Corruption in Eastern Europe

Corruption in Eastern Europe

Bulletin article
Liz Barrett
01 February 2000

Perhaps the greatest obstacle to the integration of Eastern Europe into the European Union - but the least discussed - is corruption. The problem is not absent in Western Europe or the EU institutions, of course, but in many parts of Eastern Europe bribery is endemic.

One cost of corruption is economic: the region depends on foreign capital and know-how for sustainable growth, yet corruption deters inward investment. Furthermore, corrupt administrations find it hard to administer the many EU aid programmes which - if well-handled - could boost prosperity.

Privatisation programmes have fed corruption throughout the region. These programmes are now almost complete in the more advanced countries, such as the Czech Republic. But in many countries of the former Soviet bloc the governments have used privatisation as an opportunity to distribute favours to their friends. Thus control of the main economic assets has remained in the hands of the few. Furthermore, the new owners who acquired companies via patronage have tended to be very slow to restructure them; many such enterprises have had to be bailed out by the friendly state. This problem put a great strain on the Czech budget in the mid-1990s, and it is arguable that numerous irregularities in the Czech privatisation programme effectively brought down the government of Václav Klaus in 1997.

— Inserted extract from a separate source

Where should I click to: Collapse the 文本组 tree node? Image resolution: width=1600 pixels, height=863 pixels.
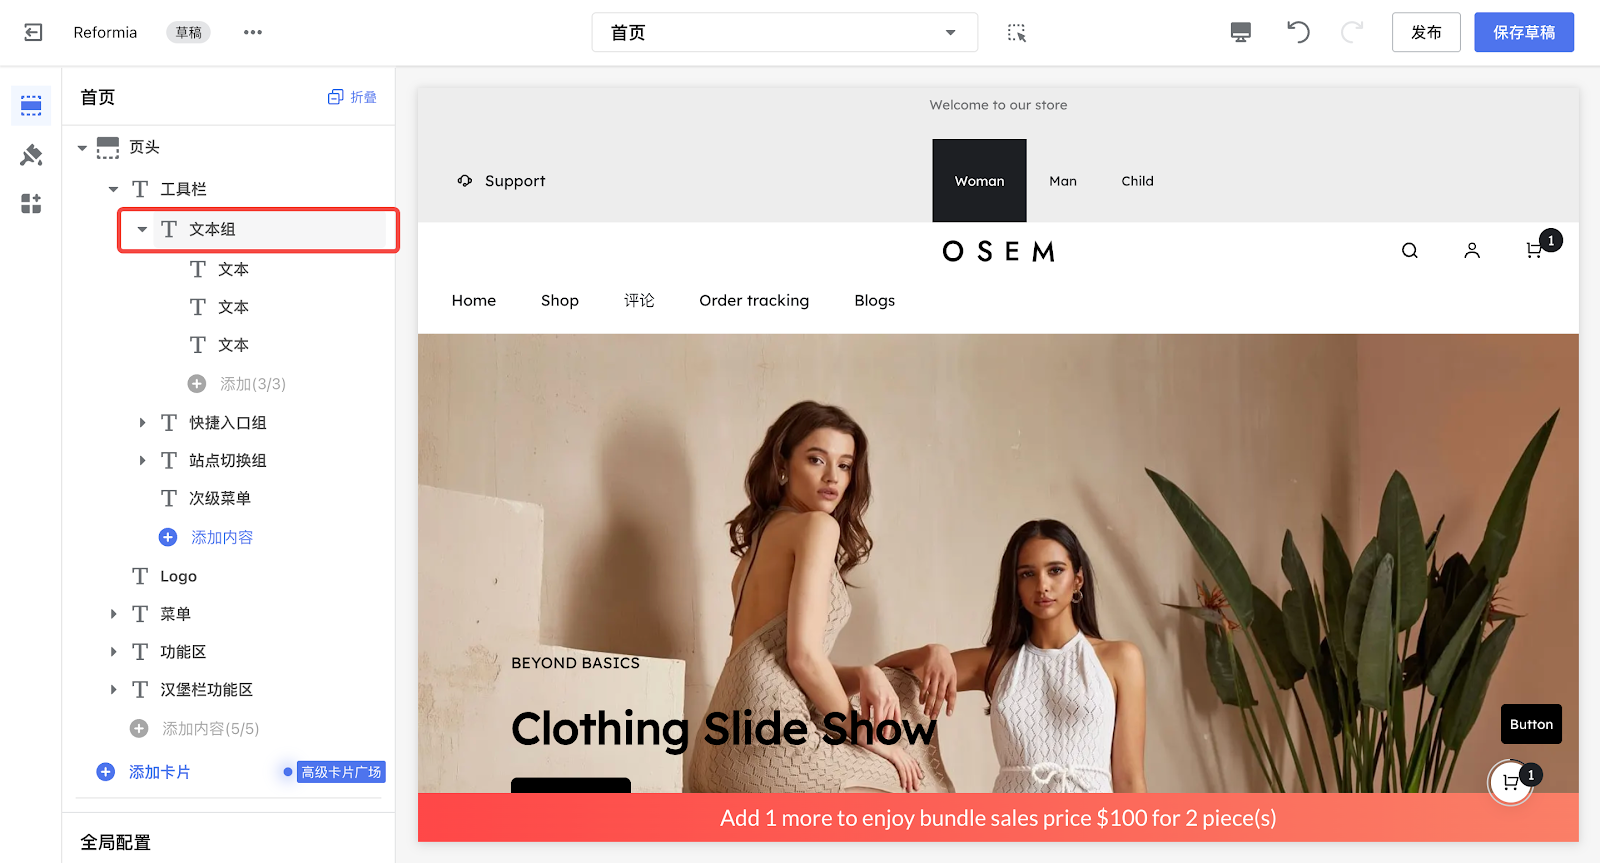tap(142, 230)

Corruption also undermines fragile democratic systems, by fuelling popular disillusionment with politics. Political apathy is widespread in most liberal democracies, but it is far more destructive in Eastern Europe where the growth of an active civil society is crucial to ensuring that democratic norms take root. Klaus's successor in the Czech Republic, Milo_ Zeman, is running a "clean hands" campaign in an effort to restore public faith in politicians, but the damage will be hard to repair.

One cause of the problem is that few East European states can afford to pay their civil servants, judges, police or border guards an income which the recipients deem adequate. For example, in Hungary the traffic laws are complex and can be easily exploited by the police. They invent "fines" for certain actions. The ordinary member of the public is unable to tell whether such fines are legitimate. The scope for corruption could be reduced by simplifying the traffic laws.

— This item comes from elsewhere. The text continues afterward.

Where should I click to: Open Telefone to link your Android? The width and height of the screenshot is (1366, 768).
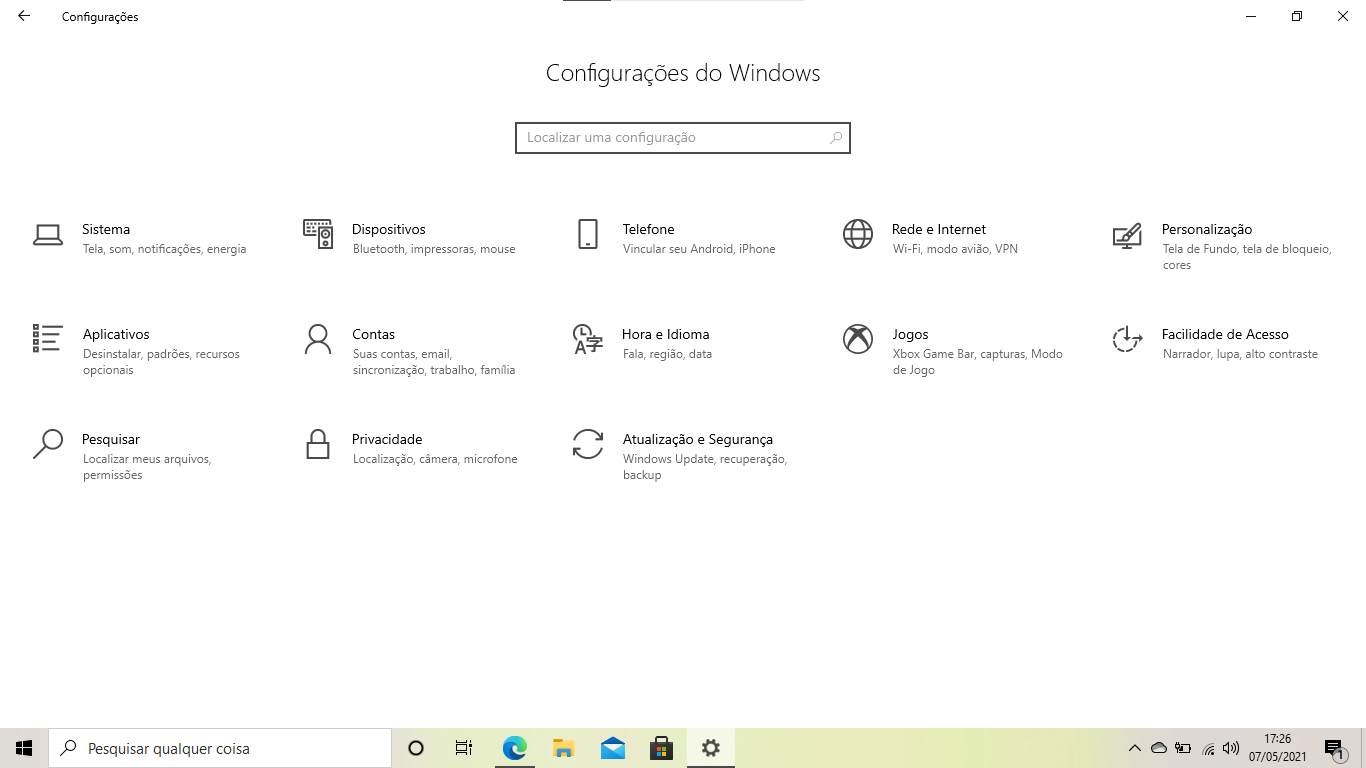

What is needed throughout the region is legislation which sets standards for proper conduct, and civil service reform, so that politicians and officials have less scope to abuse the system. Governments need to find new ways of increasing the prestige of public service jobs and the integrity of those who hold them. The EU can offer concrete assistance, through drafting legislation and giving financial support and technical assistance for training and civil service reforms.

Some West European countries have prestigious civil service training programmes, which help to boost the status of their public officials. For good historical reasons, East Europeans tend not to respect people who are seen as instruments of the state. But the civil servants of the new democracies could be taught to feel proud of the part they can play in consolidating democracy. More of them should be offered places in West European civil service colleges. The EU could give these colleges the resources to set up training joint ventures in Eastern Europe.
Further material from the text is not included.